Task 1: In the rows, swap "Chrome" for "Firefox" and write the lines out again with nothing else altered. Begin at the line that has "Viewport: 1200px width, 675px", stop after the last row, and omit the pictures.

Text to read:
- - - - - - -
Such facts raise both policy and normative questions. What are the real policy goals of this form of deportation? Should a long-term lawful permanent resident with substantial U.S. family ties be deported for petty crimes, such as the possession of a marijuana cigarette? Is the system working in a fair and just way?
Although the search for “integrity” demands such questions, answers are elusive. For example, those who support deportation as a crime-control strategy might consider that social science researchers have highlighted a “paradox of assimilation.” Assimilation, as traditionally understood, involves immigrants and their descendants acquiring language proficiency, higher levels of education, job skills, and other attributes that improve their chances of success. However, the life situations of immigrants—and their children—often worsen the longer they live in the United States and increase their acculturation. The children and grandchildren of many immigrants, as well as some immigrants themselves, become subject to economic and social forces—such as higher rates of family disintegration and drug and alcohol addiction—that increase the likelihood of criminal behavior. Thus, one might correctly say that it is not immigrants who cause crime in U.S. society, but rather it is U.S. society that frequently criminalizes the children of immigrants.
Furthermore, the more one digs into the historical attempt to justify post-entry social control deportation as a crime-control measure, the more one realizes how often supporting data have been lacking. As Rubén Rumbaut et al. noted in a 2006 study, the Industrial Commission of 1901, the [Dillingham] Immigration Commission of 1911, and the [Wickersham] National Commission on Law Observance and Enforcement of 1931 all originally sought to measure how immigration resulted in increases in crime. Instead, “each found lower levels of criminal involvement among the foreign born but higher levels among their native-born counterparts.” The disturbing conclusion is clear: “If there was an ‘immigrant crime problem’ it was not found among the immigrants, but among their U.S.-born [U.S. citizen] sons.” Whatever one may think of such a problem, its solution is not deportation. There are several bases for this conclusion.
- - - - - - -
Task 2: Write the next part of the passage on deportation and immigrant crime, starting after its final sentence.
- - - - - - -
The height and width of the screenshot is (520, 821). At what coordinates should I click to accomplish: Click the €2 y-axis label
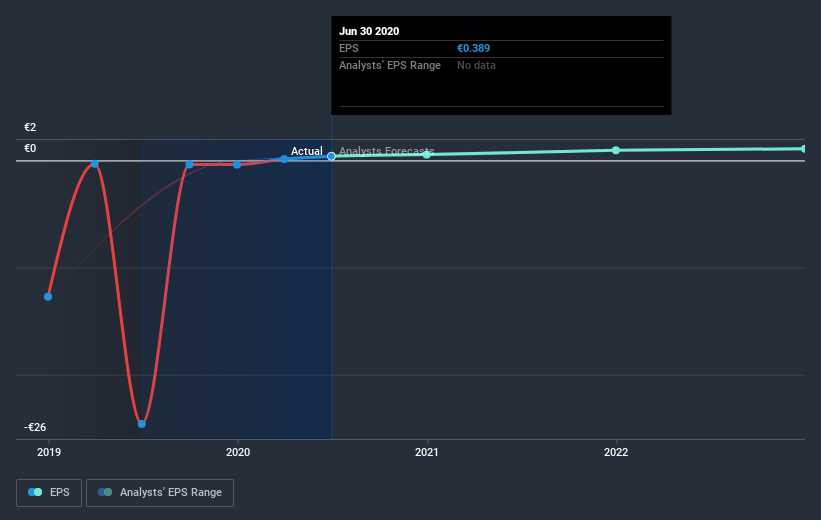(30, 127)
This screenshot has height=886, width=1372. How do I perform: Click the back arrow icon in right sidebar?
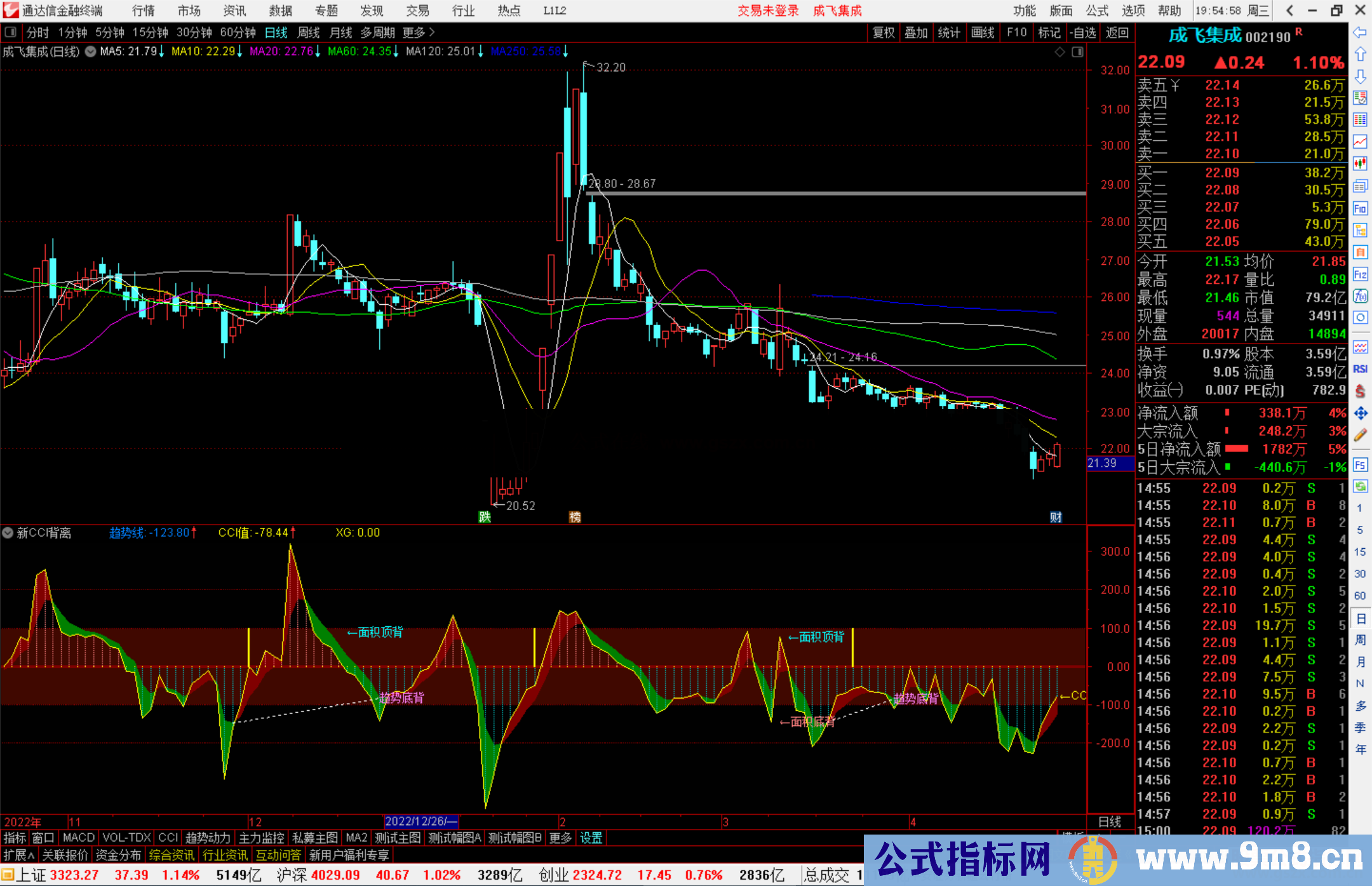coord(1360,32)
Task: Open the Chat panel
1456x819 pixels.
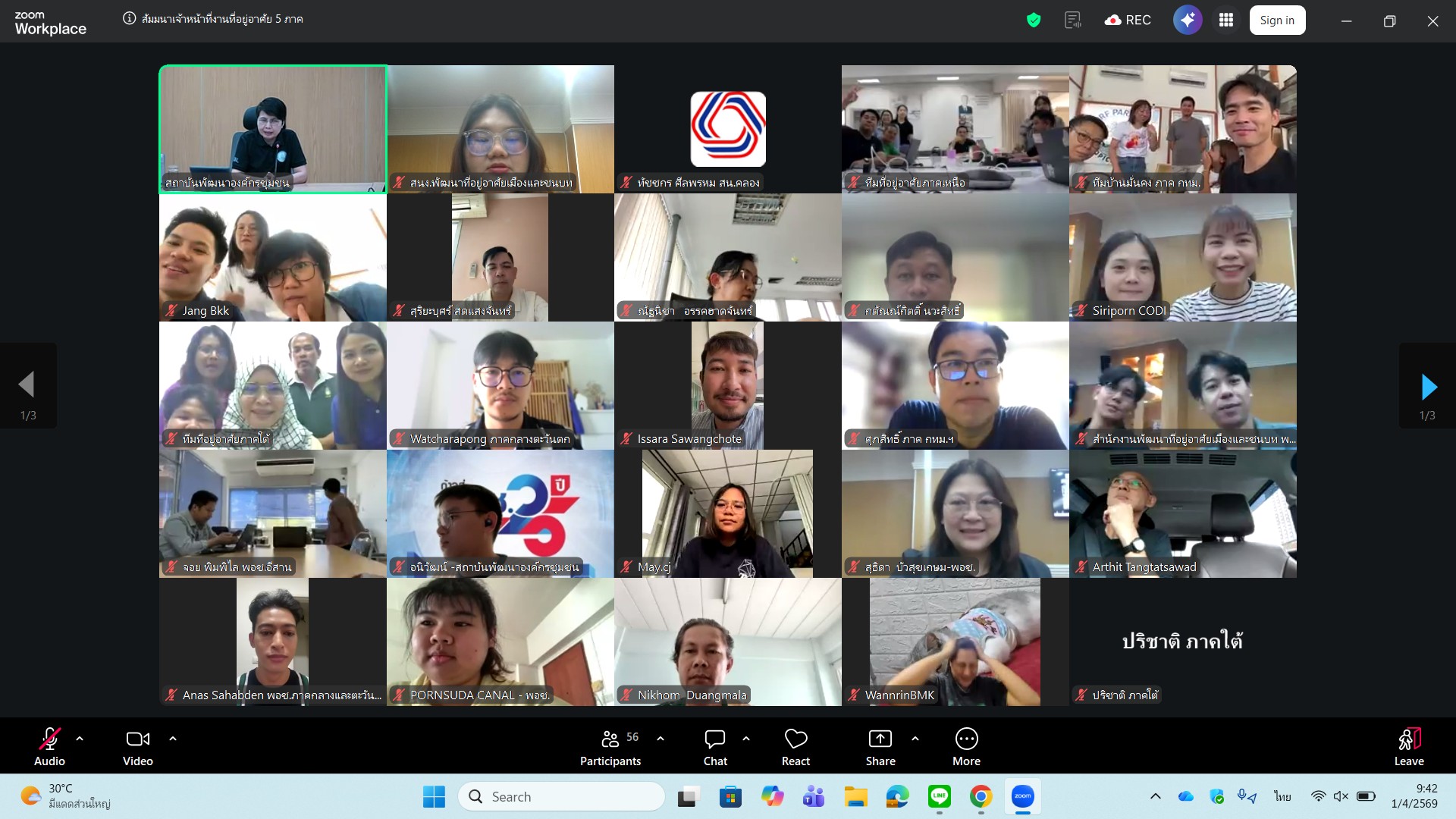Action: (x=714, y=747)
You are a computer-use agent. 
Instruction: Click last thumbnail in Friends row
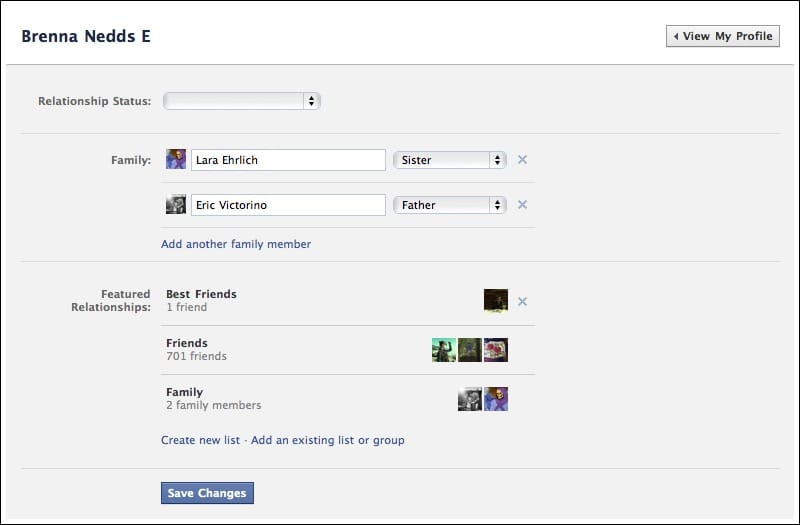496,349
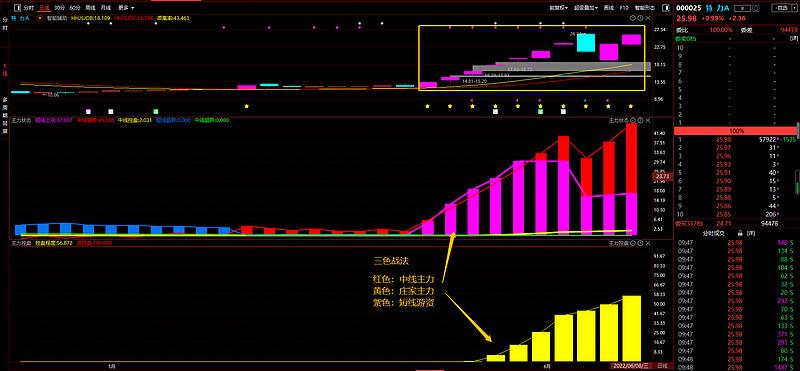Click the F10 button
Viewport: 800px width, 371px height.
tap(624, 8)
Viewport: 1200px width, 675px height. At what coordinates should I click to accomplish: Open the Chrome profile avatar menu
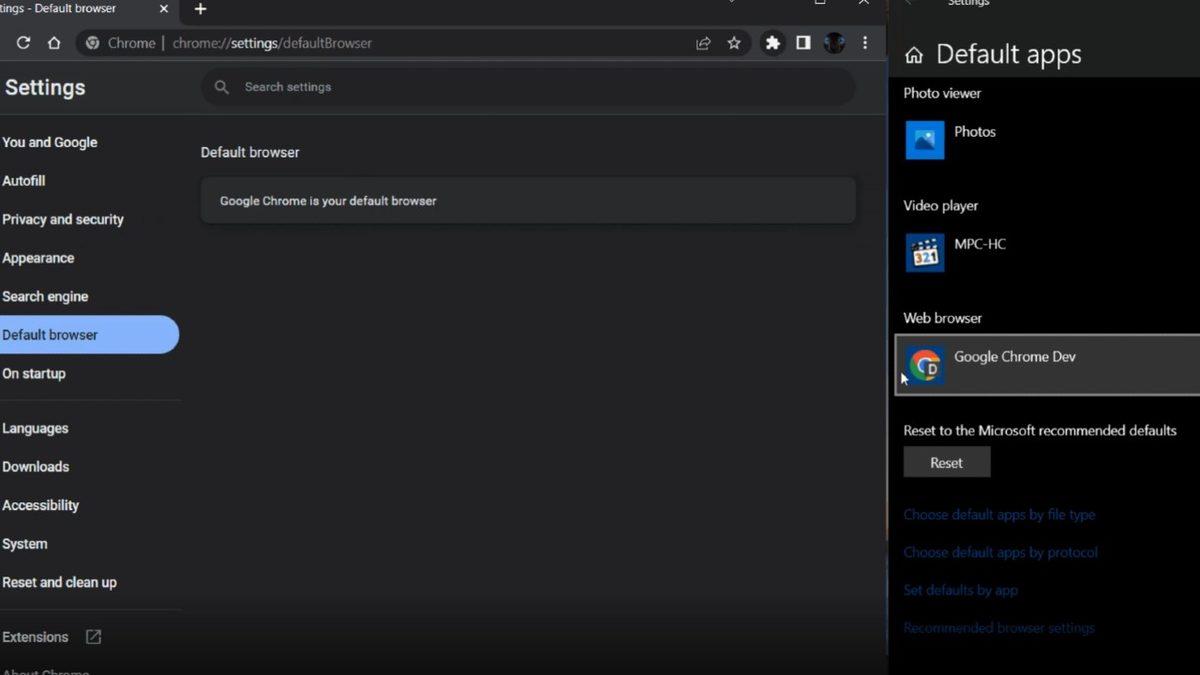click(834, 43)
- - - - - - -
Written reply 1:
Viewport: 1200px width, 675px height. At what coordinates should I click to accomplish: Open the Firefox profile avatar menu
click(834, 43)

Written reply 2:
First, as one court described it in a case I litigated many years ago, the deportation system itself is “a mess.” Part of the problem stems from certain venerable legal formalisms that are only now beginning to erode. Deportation has long been technically understood as a non-punitive, regulatory measure. And yet, functionally speaking, it often seems to be both punitive and retributive. As the Supreme Court recently noted,
The landscape of federal immigration law has changed dramatically over the last 90 years. While once there was only a narrow class of deportable offenses and judges wielded broad discretionary authority to prevent deportation, immigration reforms over time have expanded the class of deportable offenses and limited the authority of judges to alleviate the harsh consequences of deportation. The “drastic measure” of deportation or removal… is now virtually inevitable for a vast number of noncitizens convicted of crimes.
Second, the deportation system has been severely criticized for such problems as adjudicative disparities among judges, deficient oversight, arbitrary detention and transfer practices, and problems caused by lack of counsel. We know that many people have been deported in error. Indeed, in recent years, even some U.S. citizens have found themselves cast out of their own country, although deporting Americans violates more laws and legal principles than I can count. The widely reported case of Pedro Guzman is a particularly compelling example. Pedro (also known as Peter) is a U.S. citizen, born and raised in California. Mr. Guzman has a cognitive disability. He attended special education classes as a child, cannot read or write, and has serious difficulty processing information. He was arrested in Los Angeles for the misdemeanor of trespassing. While in the custody of the Los Angeles County Sheriff’s Department, he apparently signed a document stating that he was a citizen of Mexico and had no legal status in the United States. The administrator who obtained his signature on the document checked a box indicating that Mr. Guzman had read the statement himself, in Spanish. On the basis of this signature alone, Mr. Guzman was transferred to ICE custody, which transported him by bus to the streets of Tijuana. No attorney or family members were ever present during the removal process. Mr. Guzman had virtually no money and could not contact his family. He wandered the streets for three months, eating out of garbage cans and bathing in the Tijuana River while his terrified family desperately searched for him. Eventually, Mr. Guzman was allowed to return to the United States after Customs and Border Protection (CBP) learned that a warrant for his arrest had been issued because he had missed meetings with his probation officer. Mr. Guzman is far from alone in this strange and illegal predicament. Indeed, there have been many such cases reported in recent years.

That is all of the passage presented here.